The problem: Every line below from the one containing "teddyber (75, 597)" through the one containing "bateau (95, 618)" must be transcribed exactly. Omit all lines outside that stretch.

(Entries taken from a collection)

--- START ---

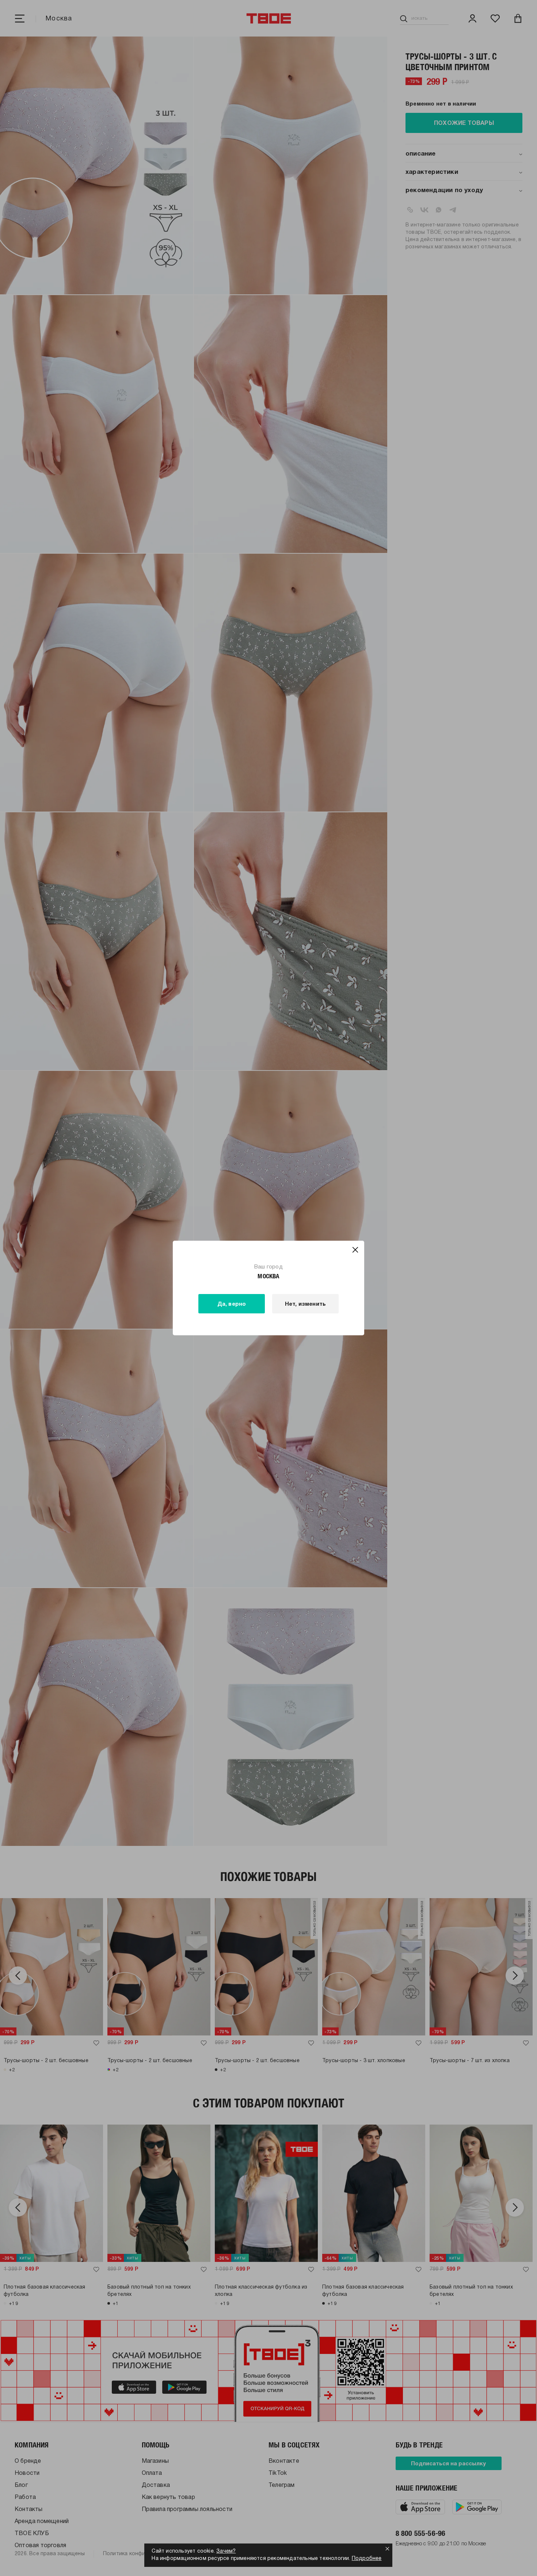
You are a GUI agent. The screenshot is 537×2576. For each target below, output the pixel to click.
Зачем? (226, 2551)
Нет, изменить (305, 1304)
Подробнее (367, 2558)
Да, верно (231, 1304)
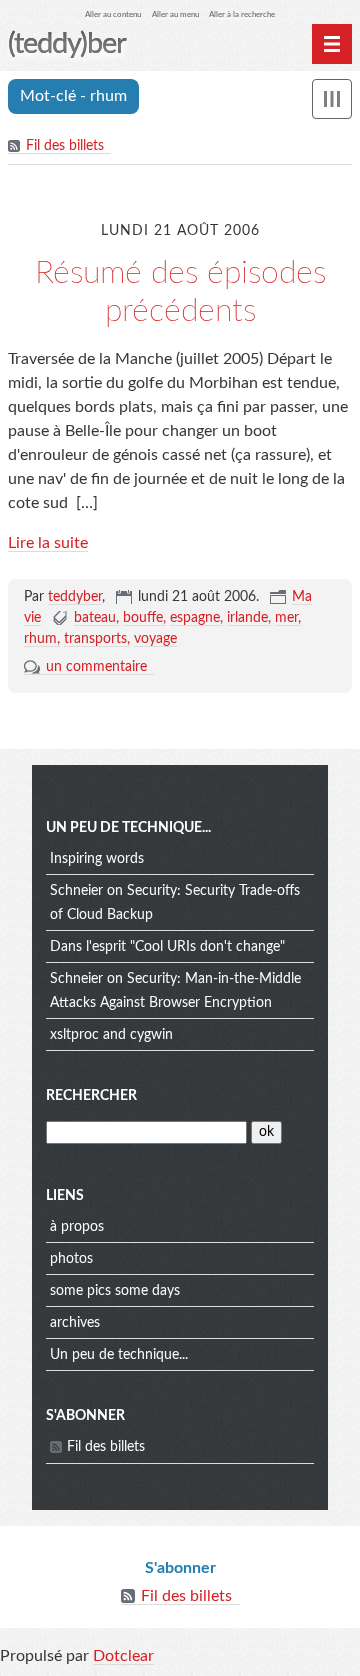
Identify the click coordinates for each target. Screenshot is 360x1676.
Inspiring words (97, 859)
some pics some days (115, 1291)
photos (71, 1259)
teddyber (75, 597)
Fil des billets (65, 146)
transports (95, 639)
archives (75, 1323)
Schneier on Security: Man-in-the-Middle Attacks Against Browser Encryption (175, 991)
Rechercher (91, 1096)
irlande (247, 618)
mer (286, 618)
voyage (155, 639)
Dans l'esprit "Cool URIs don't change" (167, 947)
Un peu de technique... (119, 1355)
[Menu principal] (332, 44)
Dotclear (123, 1656)
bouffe (143, 618)
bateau (95, 618)
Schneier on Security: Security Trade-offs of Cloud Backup (175, 903)
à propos (77, 1227)
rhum (40, 639)
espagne (195, 618)
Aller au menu (175, 14)
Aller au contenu (113, 14)
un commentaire (96, 667)
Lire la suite (48, 543)
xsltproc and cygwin (111, 1035)
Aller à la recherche (242, 14)
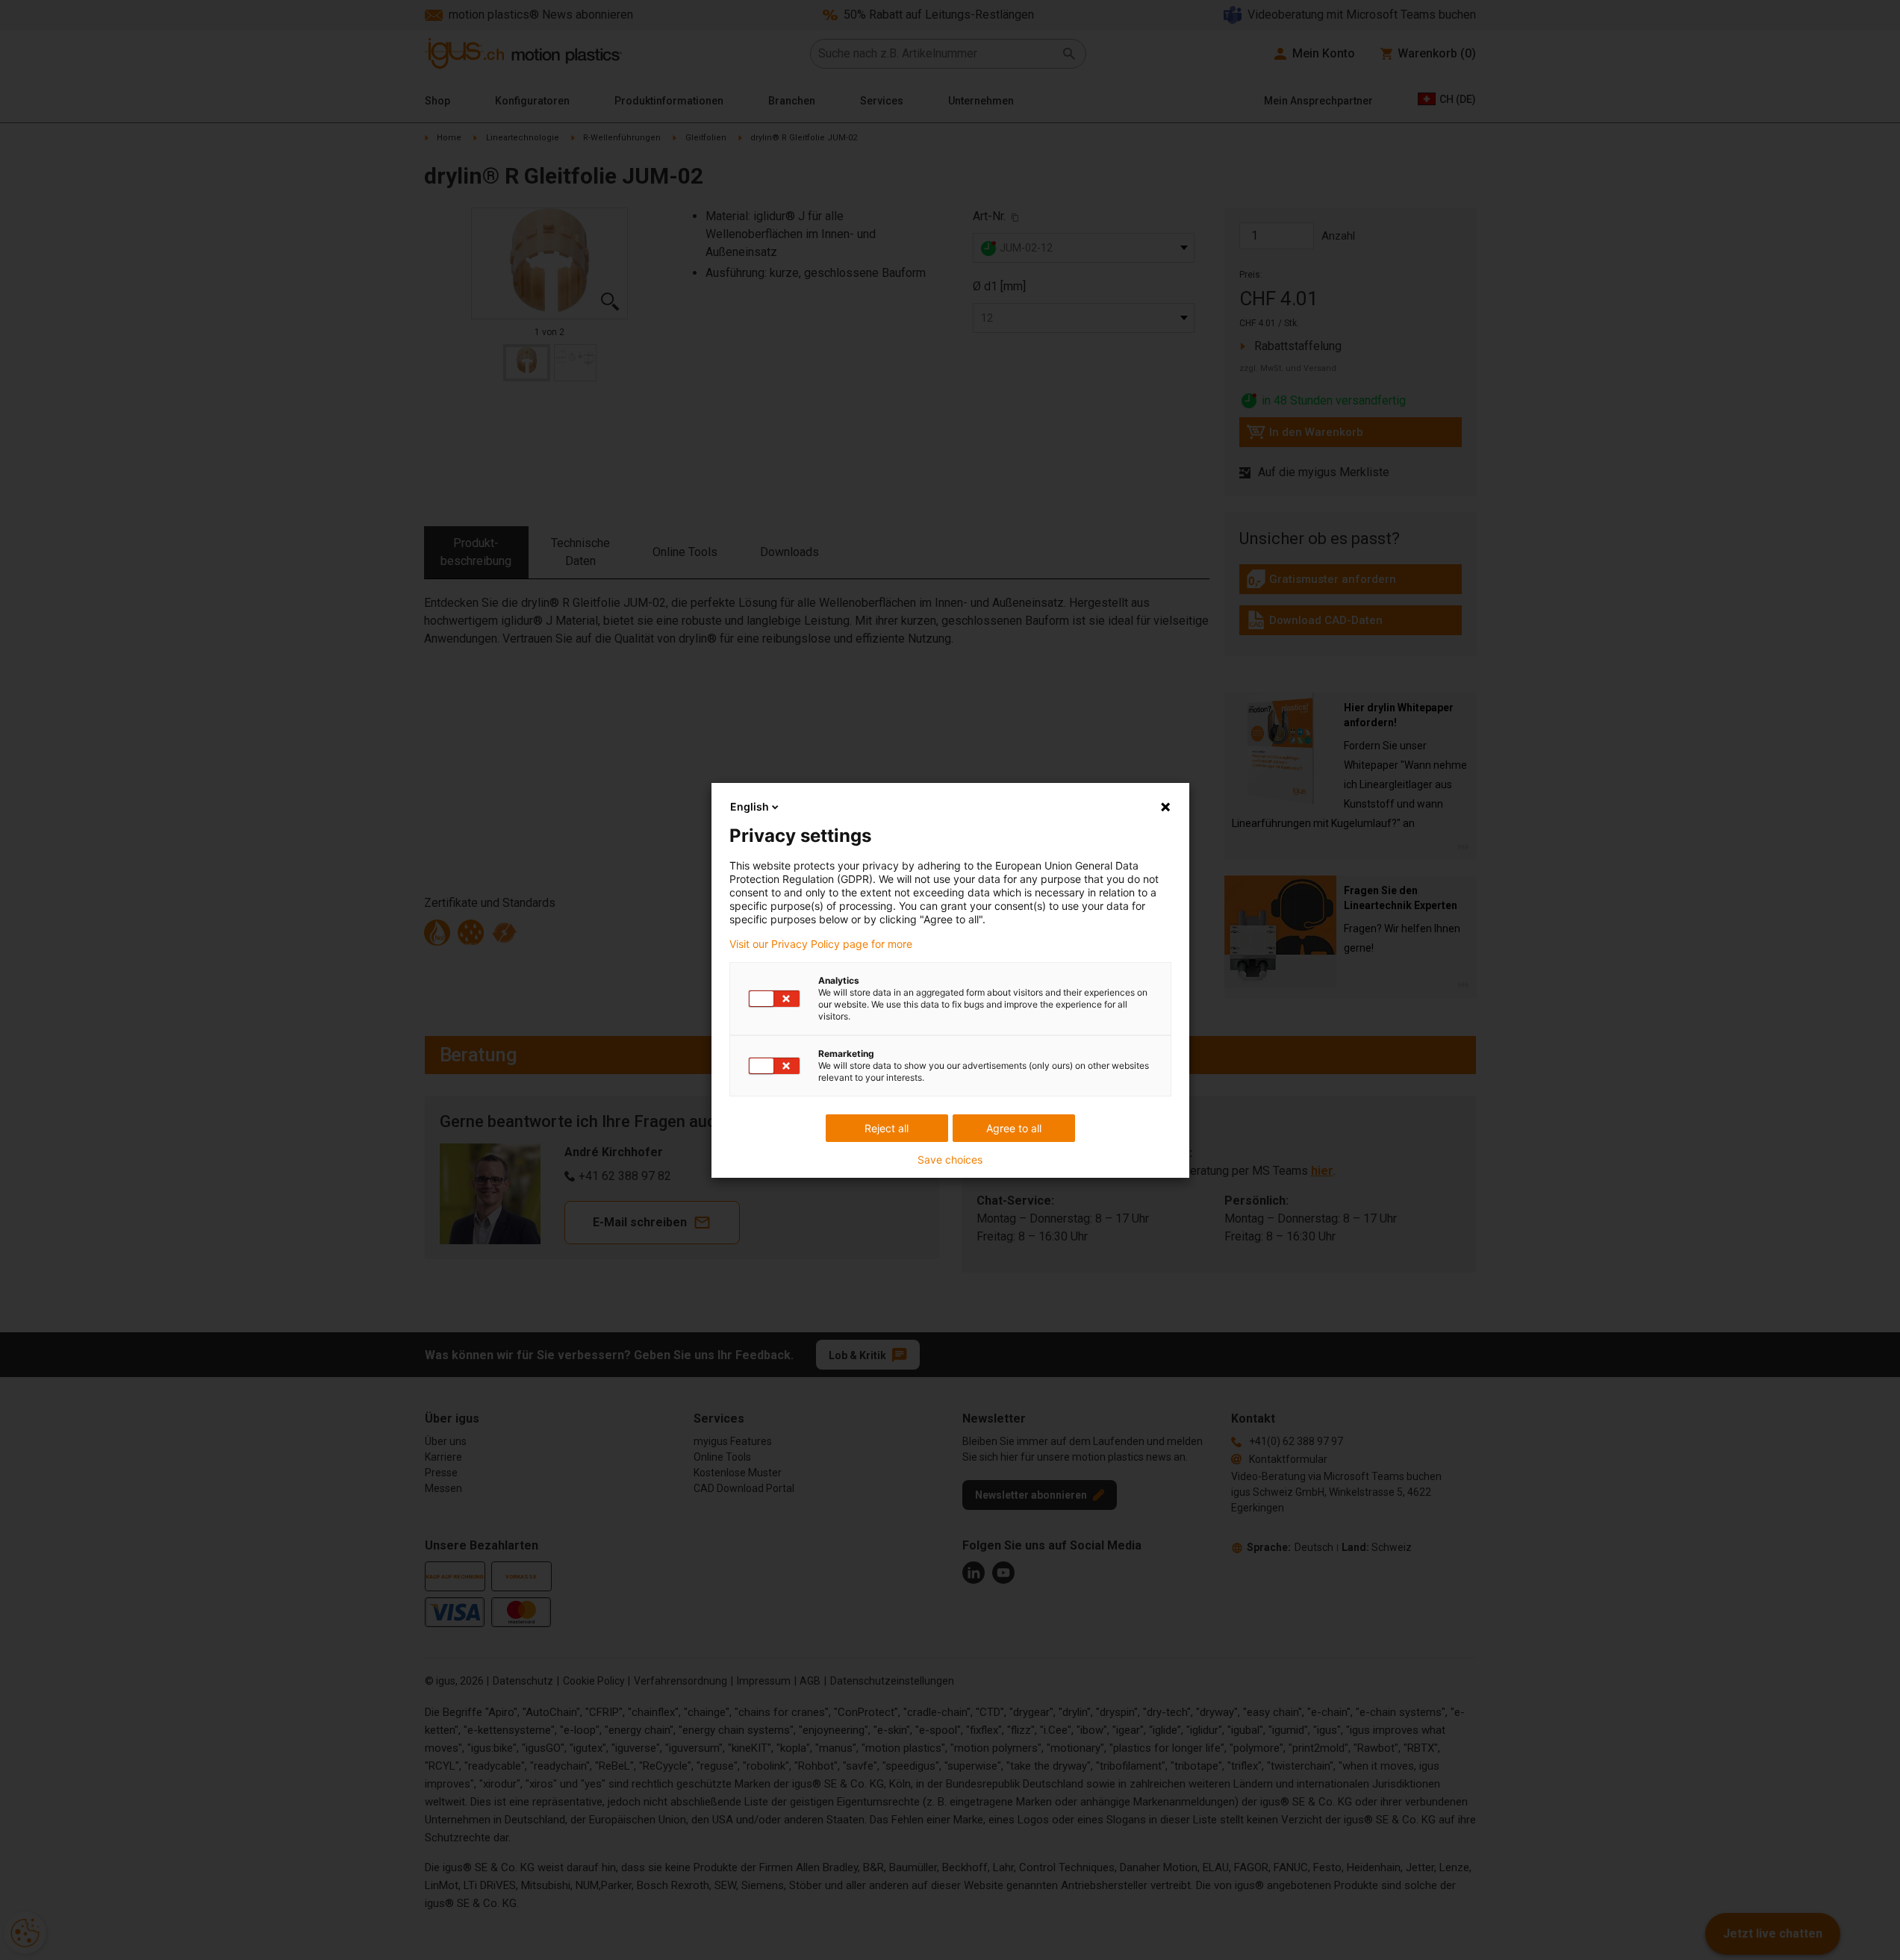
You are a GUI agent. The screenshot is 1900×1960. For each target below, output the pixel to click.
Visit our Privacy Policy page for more (820, 944)
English (749, 806)
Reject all (887, 1128)
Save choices (950, 1160)
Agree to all (1013, 1128)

--- END ---

Answer for the task:
teddyber (75, 597)
Fil des billets (65, 146)
transports (95, 639)
archives (75, 1323)
Schneier on Security: Man-in-the-Middle Attacks Against Browser Encryption (175, 991)
Rechercher (91, 1096)
irlande (247, 618)
mer (286, 618)
voyage (155, 639)
Dans l'esprit "Cool URIs don't change" (167, 947)
Un peu de technique... (119, 1355)
[Menu principal] (332, 44)
Dotclear (123, 1656)
bouffe (143, 618)
bateau (95, 618)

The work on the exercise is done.